Most fully-fledged TM programs perform segmentation of a source text on the basis of individual sentences (the identification of delimiters is obviously important and varies between languages), and offer glossary management and concordancing facilities, as well as providing a working environment for the translation of the remaining text with automatic propagation of internally repeated text, and offering facilities to align existing translations to generate memory databases. For obvious commercial reasons, most tend to work with at least Microsoft Word and HTML files as well as plain text, allowing source document formatting to be replicated painlessly, at least as long as it was done competently in the first place.

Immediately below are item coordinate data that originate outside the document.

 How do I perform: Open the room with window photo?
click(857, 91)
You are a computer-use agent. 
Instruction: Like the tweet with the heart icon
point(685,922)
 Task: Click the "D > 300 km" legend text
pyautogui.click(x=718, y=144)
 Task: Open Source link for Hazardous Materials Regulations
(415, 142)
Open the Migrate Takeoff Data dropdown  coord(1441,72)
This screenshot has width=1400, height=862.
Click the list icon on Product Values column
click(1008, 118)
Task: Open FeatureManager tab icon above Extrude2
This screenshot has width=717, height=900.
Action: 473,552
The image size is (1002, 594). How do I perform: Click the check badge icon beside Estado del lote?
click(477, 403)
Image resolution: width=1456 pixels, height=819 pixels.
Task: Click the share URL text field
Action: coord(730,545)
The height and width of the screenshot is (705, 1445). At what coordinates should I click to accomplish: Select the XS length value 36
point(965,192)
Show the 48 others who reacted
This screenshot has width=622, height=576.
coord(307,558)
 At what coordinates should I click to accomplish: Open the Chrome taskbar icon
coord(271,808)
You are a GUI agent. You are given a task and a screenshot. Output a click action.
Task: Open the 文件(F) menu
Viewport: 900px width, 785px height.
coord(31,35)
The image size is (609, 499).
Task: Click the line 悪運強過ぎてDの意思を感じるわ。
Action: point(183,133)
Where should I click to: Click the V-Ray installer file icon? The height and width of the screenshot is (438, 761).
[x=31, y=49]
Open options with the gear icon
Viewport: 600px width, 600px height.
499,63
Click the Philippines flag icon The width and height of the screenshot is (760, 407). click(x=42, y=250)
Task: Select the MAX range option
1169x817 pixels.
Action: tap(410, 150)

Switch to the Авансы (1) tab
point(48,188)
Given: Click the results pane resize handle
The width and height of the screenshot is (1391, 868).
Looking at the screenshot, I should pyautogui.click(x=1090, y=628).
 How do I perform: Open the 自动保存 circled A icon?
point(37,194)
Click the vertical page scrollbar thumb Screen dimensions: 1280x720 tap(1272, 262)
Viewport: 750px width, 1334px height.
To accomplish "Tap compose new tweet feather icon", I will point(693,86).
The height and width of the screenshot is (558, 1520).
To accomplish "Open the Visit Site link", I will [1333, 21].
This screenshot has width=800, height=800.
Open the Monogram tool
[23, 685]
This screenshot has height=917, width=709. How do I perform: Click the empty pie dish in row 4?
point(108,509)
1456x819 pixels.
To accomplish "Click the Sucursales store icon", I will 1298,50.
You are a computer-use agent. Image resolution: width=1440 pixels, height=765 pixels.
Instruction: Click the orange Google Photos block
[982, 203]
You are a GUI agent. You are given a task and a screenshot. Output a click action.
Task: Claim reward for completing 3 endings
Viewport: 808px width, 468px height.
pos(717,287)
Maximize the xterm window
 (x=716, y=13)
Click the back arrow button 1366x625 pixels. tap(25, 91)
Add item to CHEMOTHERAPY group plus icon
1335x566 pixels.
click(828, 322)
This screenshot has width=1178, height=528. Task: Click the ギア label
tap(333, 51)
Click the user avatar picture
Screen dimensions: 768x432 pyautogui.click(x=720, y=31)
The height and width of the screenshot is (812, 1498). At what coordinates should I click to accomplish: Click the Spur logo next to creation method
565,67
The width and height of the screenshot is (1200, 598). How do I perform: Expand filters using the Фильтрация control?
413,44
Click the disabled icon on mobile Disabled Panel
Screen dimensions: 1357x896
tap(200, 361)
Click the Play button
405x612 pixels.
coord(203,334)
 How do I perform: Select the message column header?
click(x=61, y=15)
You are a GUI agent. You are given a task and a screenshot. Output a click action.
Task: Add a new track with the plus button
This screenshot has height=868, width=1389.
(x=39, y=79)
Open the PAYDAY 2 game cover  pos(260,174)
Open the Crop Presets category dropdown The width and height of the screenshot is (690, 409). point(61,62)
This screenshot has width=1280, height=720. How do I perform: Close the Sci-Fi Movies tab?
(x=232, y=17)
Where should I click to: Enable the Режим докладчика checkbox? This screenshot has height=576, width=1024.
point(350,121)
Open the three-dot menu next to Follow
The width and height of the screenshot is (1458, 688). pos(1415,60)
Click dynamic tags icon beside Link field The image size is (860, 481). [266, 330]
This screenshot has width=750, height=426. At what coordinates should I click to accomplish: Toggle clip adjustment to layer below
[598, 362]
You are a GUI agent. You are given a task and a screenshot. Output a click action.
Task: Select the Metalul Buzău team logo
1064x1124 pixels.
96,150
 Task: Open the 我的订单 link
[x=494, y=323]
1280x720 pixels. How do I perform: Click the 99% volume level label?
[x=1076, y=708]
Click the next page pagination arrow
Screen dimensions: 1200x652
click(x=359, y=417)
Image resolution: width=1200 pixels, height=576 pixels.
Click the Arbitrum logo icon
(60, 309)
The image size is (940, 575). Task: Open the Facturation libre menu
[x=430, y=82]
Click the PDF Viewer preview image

Clearly the suitability of these tools varies with different types of translation work. They are best for documents such as technical specifications and manuals where many similar texts exist, but are also dead handy for bureaucratic, legal and paralegal documents where boilerplate text is used, and other documents which may be subject to multiple revisions.
Their main drawbacks are a tendency to push the translator into mimicking the form (particularly the sentence structure) of the source text, and the facility with which they cause errors to proliferate, particularly if they are let loose in unskilled hands. And, fundamentally, the best translation of a given sentence is not the same in all circumstances.
Leading programs (almost all exclusively for Windoze; the translation business is generally tied to the customer's choice of file formats, unfortunately):
- Trados: heavy Microsoft investment; uses Word as an interface mechanism. De gustibus non disputandum est.
- Déjà Vu: plain database grid interface, best choice of source file formats, best tech support, somewhat quirky; an eternally forthcoming release, DVX promises substantial improvements, including the ability to run under WINE.
- IBM Translation Manager/2
- Star Deluxe
- Cypresoft TransSuite 2000
- Winfast: a Word-based macro package, also usable on a Mac.
- OmegaT: an open source Java program, probably the best bet at time of this update (December 2002) for Linux, although it does not yet handle the ubiquitous Word format directly.
An open standard - TMX, translation memory exchange - has been developed for exporting the valuable memory databases between several of the above program's different formats.
Although these programs are very distinct from Machine Translation, there are trends in corpus-based MT (example-based MT) which seem likely to cross over to some extent, while TM programs increasingly offer MT-like use of smaller text units and fuzzy matches.